Stephan Kinsella carga duro en esta entrada contra el presunto liberalismo de los padres fundadores de Estados Unidos, la Declaración de Independencia y la Constitución. Demasiado duro. Richard Ebeling responde con un comentario muy atinado, que copio entero debajo:
Mr. Kinsella is frustrated that the Founding Fathers were not libertarians, as he understands that idea.
Yes, it was a great tragedy that those Founding Fathers failed to consult the works of Murray Rothbard before they decided on their courses of action. If only they had, perhaps, had the chance to read advanced copies of Rothbard's work, say, in early galley pages!
Oh, that’s right, Rothbard only was writing about 200 years later! How stupid of me!
There are at least two ways of looking at historical events. One is to evaluate all that has happened in the past from one's normative perspective in the present, and to use that as a benchmark to praise or condemn. (Of course, there is always a tomorrow when some other evaluator will do the same to our views, ideas, and actions.)

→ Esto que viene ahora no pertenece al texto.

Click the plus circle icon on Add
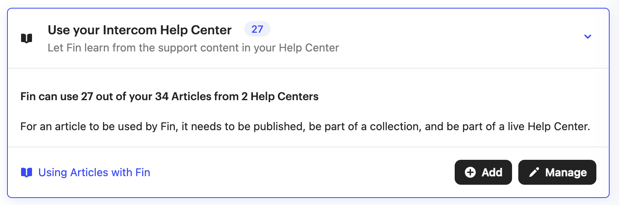Viewport: 619px width, 205px height. click(x=470, y=172)
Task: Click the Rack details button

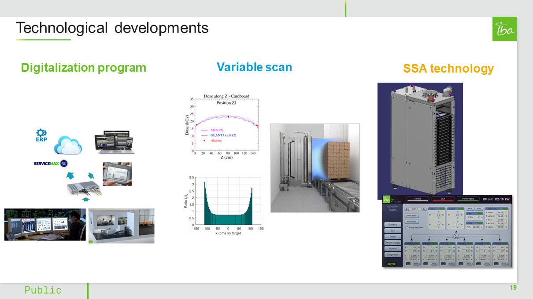Action: pos(411,222)
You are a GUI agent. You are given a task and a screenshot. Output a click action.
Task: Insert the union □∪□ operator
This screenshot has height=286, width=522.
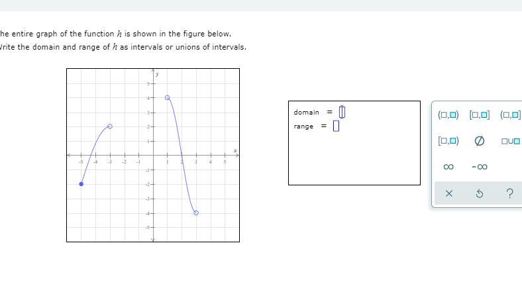point(511,140)
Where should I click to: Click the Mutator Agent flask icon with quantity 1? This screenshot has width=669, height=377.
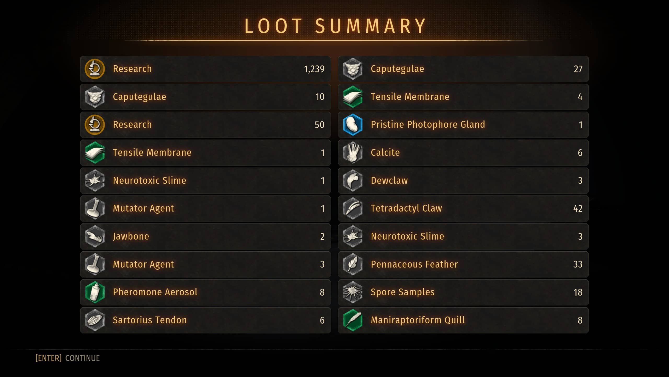[x=95, y=208]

The other approach is to trace out and understand the evolution of the ideas through historical time. This approach can assist in appreciating how the ideas of the present emerged over time from the earlier intellectual processes of discovery, debate, and improvement (and sometimes retrogression).
In this latter perspective, one can better (and perhaps more tolerantly) grasp how earlier thinkers may only have seen all the implications of their own ideas “through a glass darkly.” And how later thinkers saw some of the inconsistencies or contradictions that those earlier thinkers did not fully comprehend. And, thus, we better see the growth of knowledge at work.
If we were to follow Mr. Kinsella’s view applied to Austrian Economics, we would have tear up and throw away our copies of Bohm-Bawerk. After all, he believed that utility was measurable (clearly an original sin that leads to progressive income taxation) and he worked for the State (he was finance minister of Austria-Hungary and he put together taxing legislation – obviously, a plunderer through-and through); and, oh, no, like 90 percent of all of those who have laid the groundwork for modern classical liberalism and libertarianism Bohm-Bawerk believed in – limited government. Oh, no, that means we have to tear up Mises’ works, too!
Now, of course, we always judge the ideas of the past by our own understandings and perspectives that are held our today. How else can we do it? But our interpretations of earlier men and their ideas is tempered when we put them in that more historical, evolutionary intellectual context when we judge them from our more “lofty” contemporary point-of-view.